*TASK LIST*
- 1) In the forum reply about lens blur, what kind of noise does Alphoid say you end up increasing in practice?
- 2) Transcribe the rows word for word, everything from the line containing "[logo] (310, 117)" down to the end of the rows, both ends included. Leave the pictures out.

*SELECTION*
[Start]

In reply to Alphoid, Jun 23, 2013

Alphoid wrote:

My comment was, specifically, any blur caused by the lens. Diffraction, limited depth-of-field, antialiasing filter, resolution limits of the sensor, etc. are not caused by the lens. You would have those even with an ideal lens.

Of course diffraction and defocus blur are "caused" by the lens" (even an ideal lens). They are certainly a motivation for much of the real-world work on image deconvolution, and I would argue that a "perfect" characterization of the PSF would have to include diffraction at the very least.

Let's leave things which transform the focal plane (tilt, field curvature, and the like) out of the discussion for now. Those one cannot correct for, but it's not clear whether they are of any relevance to sharpness in photography (subjects are rarely flat).

This would also seem to imply that subjects are rarely contained exactly in the plane of focus, hence defocus blur would be relevant after all. But I agree, let's leave some of the extra complications aside for now.

You will get back, in your notation, O(x,y)+(P^-1 * N)(x,y). This is the exact original image, with a transformed version of the noise. In practice, you end up increasing high-frequency noise, but with a typical lens, to an extent that does not matter at low ISO. Note that this, specifically, undoes any blur caused by the lens, as in my original claim.

Yes, in principle you have removed some of the blur caused by the lens, but you have also added an unknown amount of extra noise. Since you cannot show unambiguously which new information is restored signal and which is added noise, it's kind of a bogus claim. It would be like claiming you've successfully removed all of the cruft from the ceiling of the Cistine Chapel, but you just aren't sure how much of Michelangelo's paint you've removed in the process.

[End]

*MATERIAL FOR THIS TASK*
[Start]

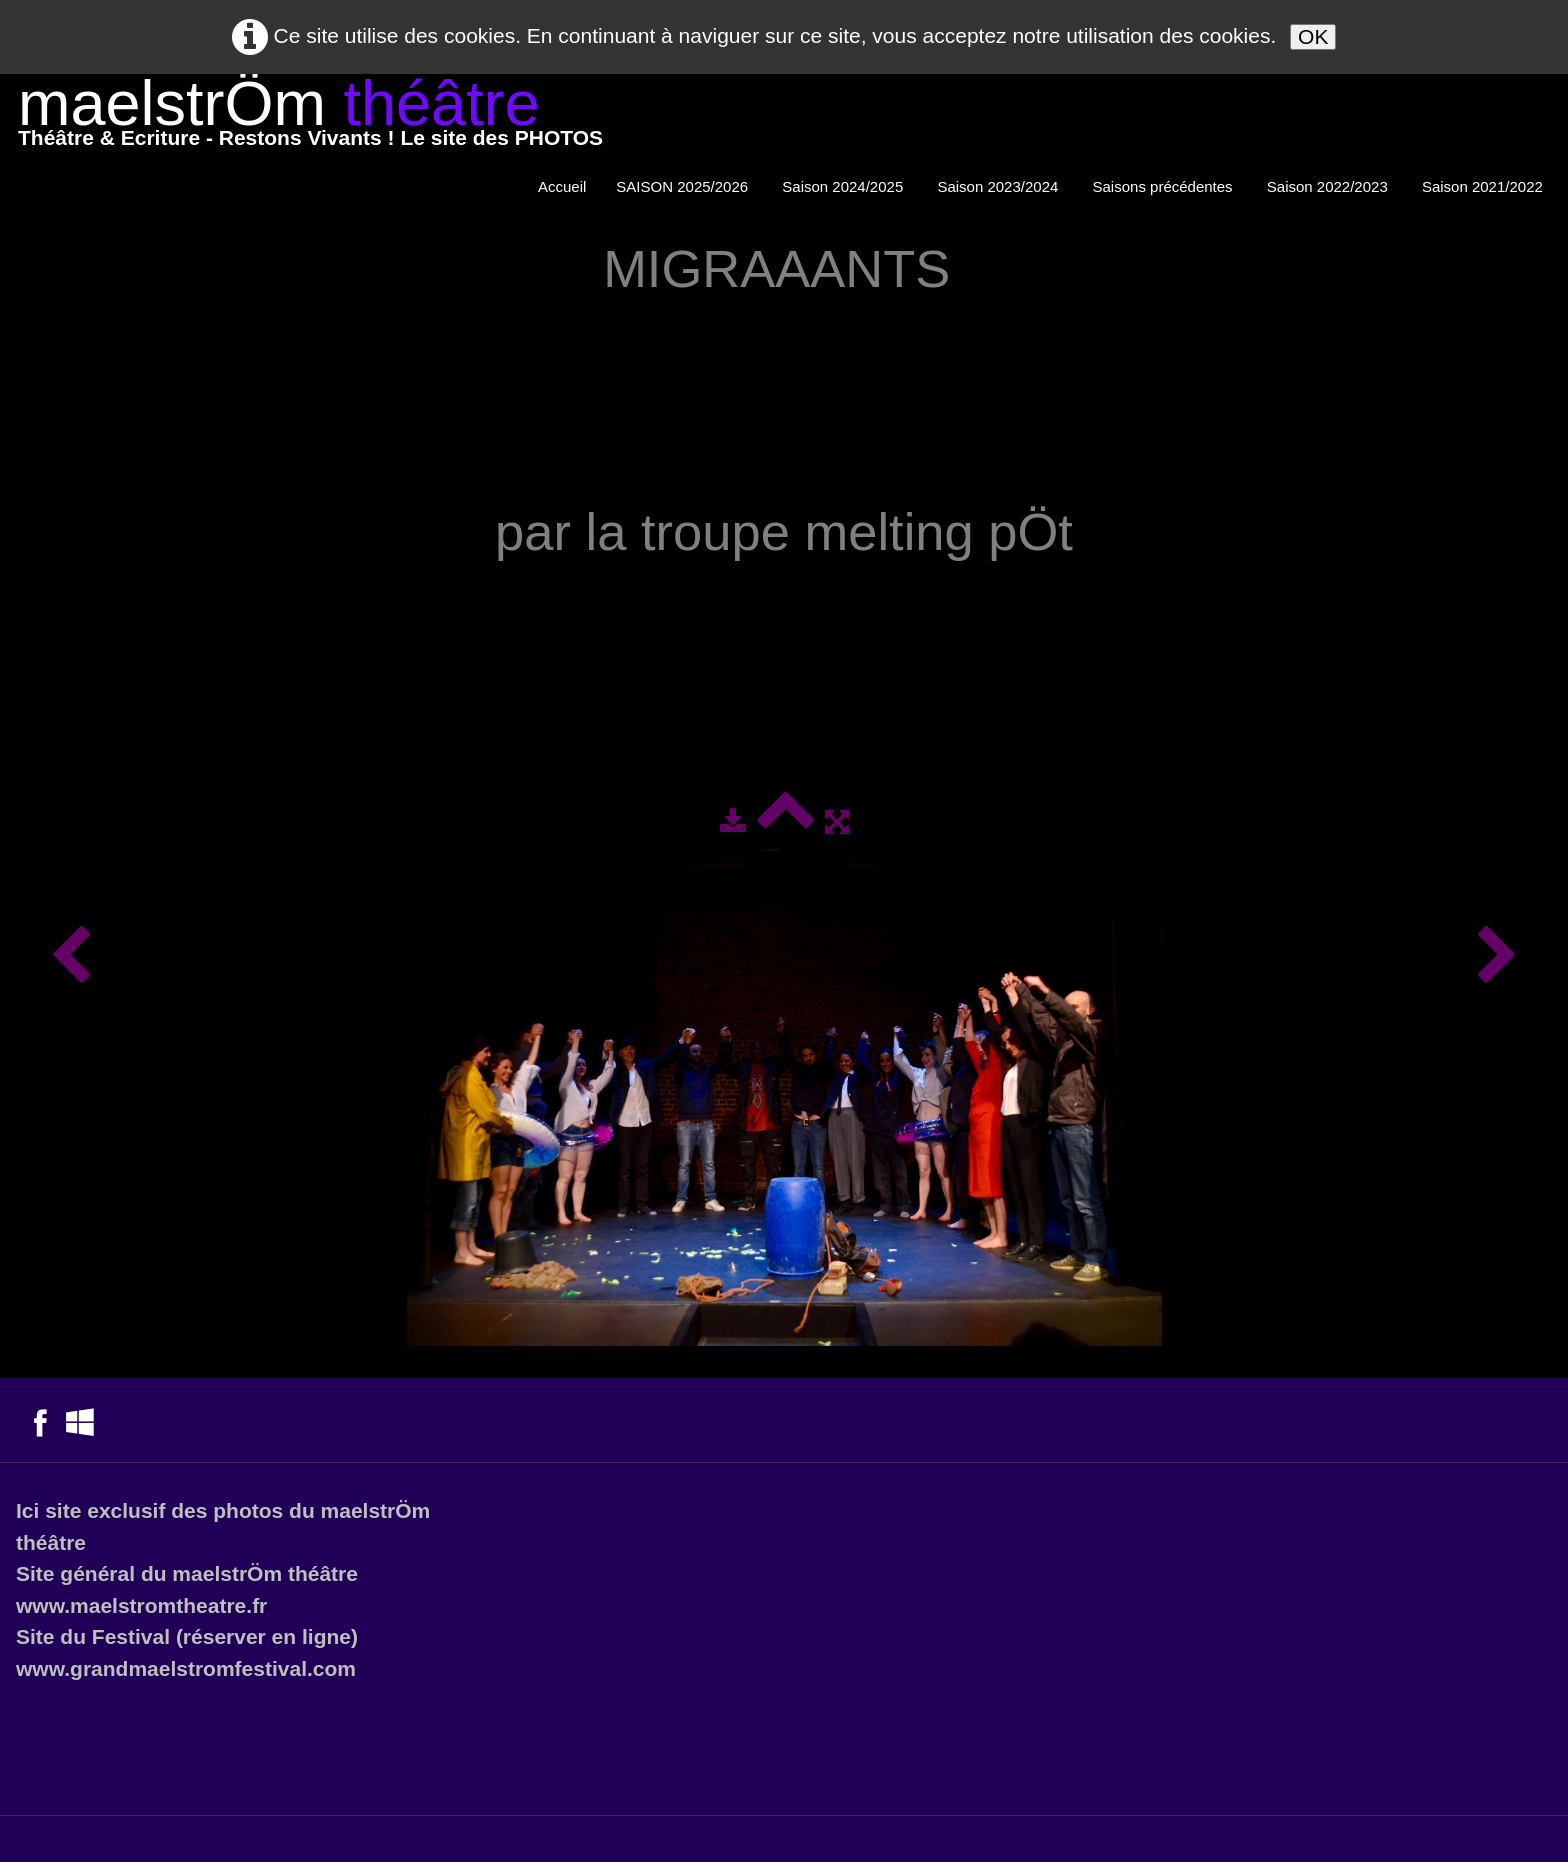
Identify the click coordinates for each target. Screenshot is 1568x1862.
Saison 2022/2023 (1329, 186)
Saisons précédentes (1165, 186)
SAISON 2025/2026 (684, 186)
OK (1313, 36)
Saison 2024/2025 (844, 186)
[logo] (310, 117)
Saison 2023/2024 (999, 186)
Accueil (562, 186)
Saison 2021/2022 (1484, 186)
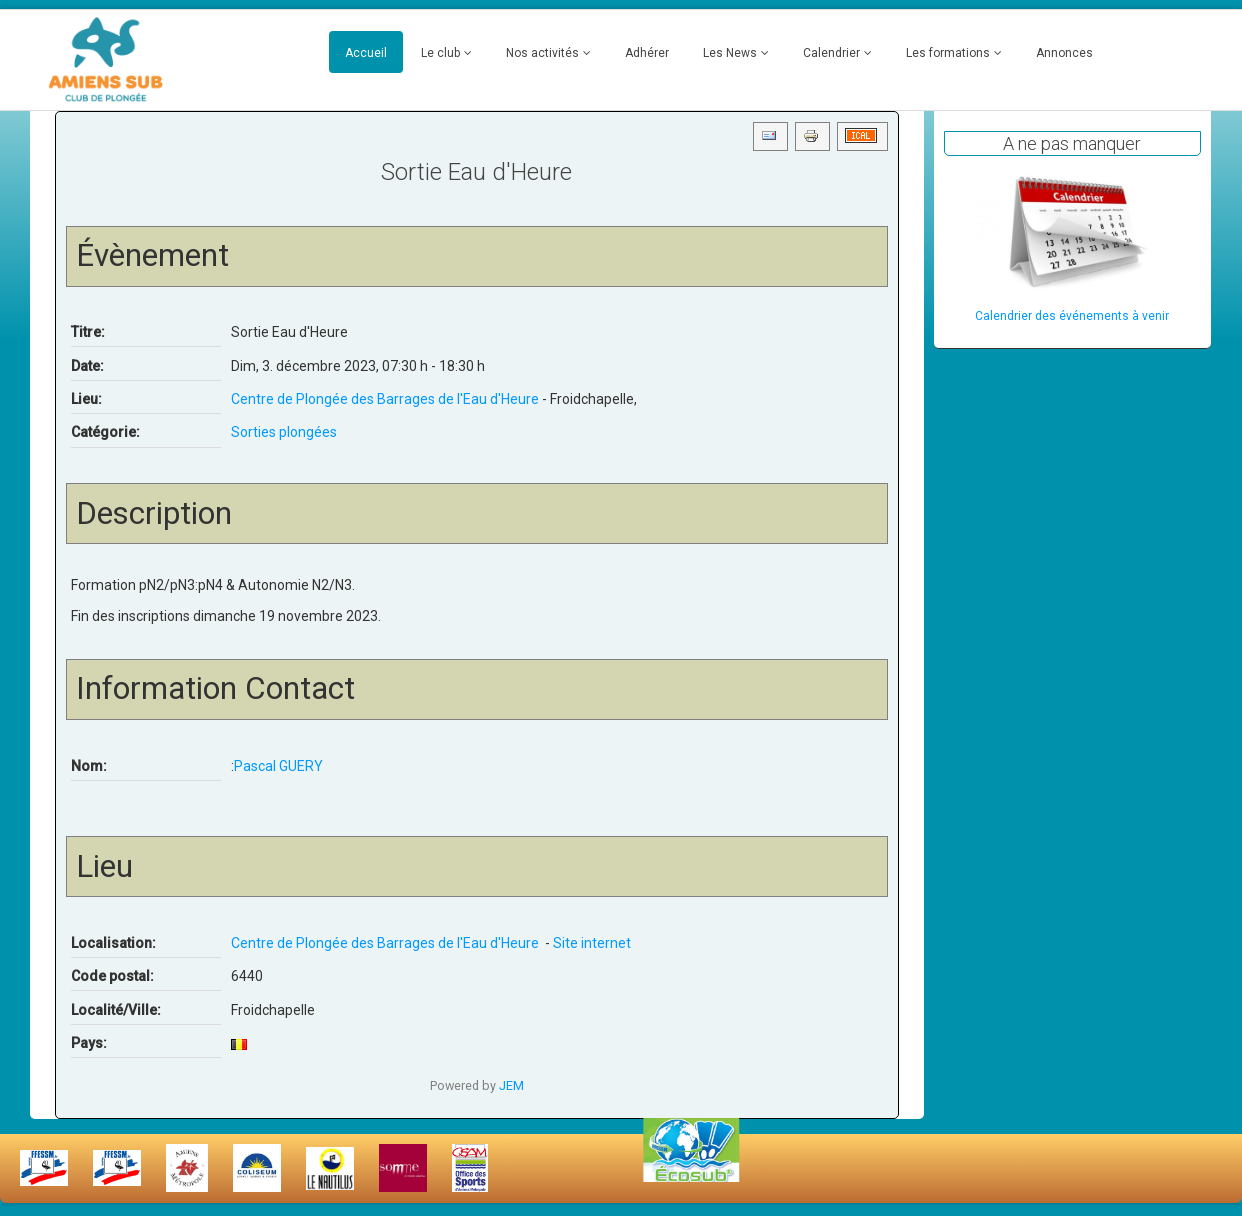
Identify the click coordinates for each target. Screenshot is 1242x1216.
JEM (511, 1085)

[End]

*WORKED ANSWERS*
- 1) High-frequency noise.

- 2)
[logo] (310, 117)
Saison 2023/2024 (999, 186)
Accueil (562, 186)
Saison 2021/2022 (1484, 186)
Identify the click coordinates for each target. Screenshot is 1242x1216.
JEM (511, 1085)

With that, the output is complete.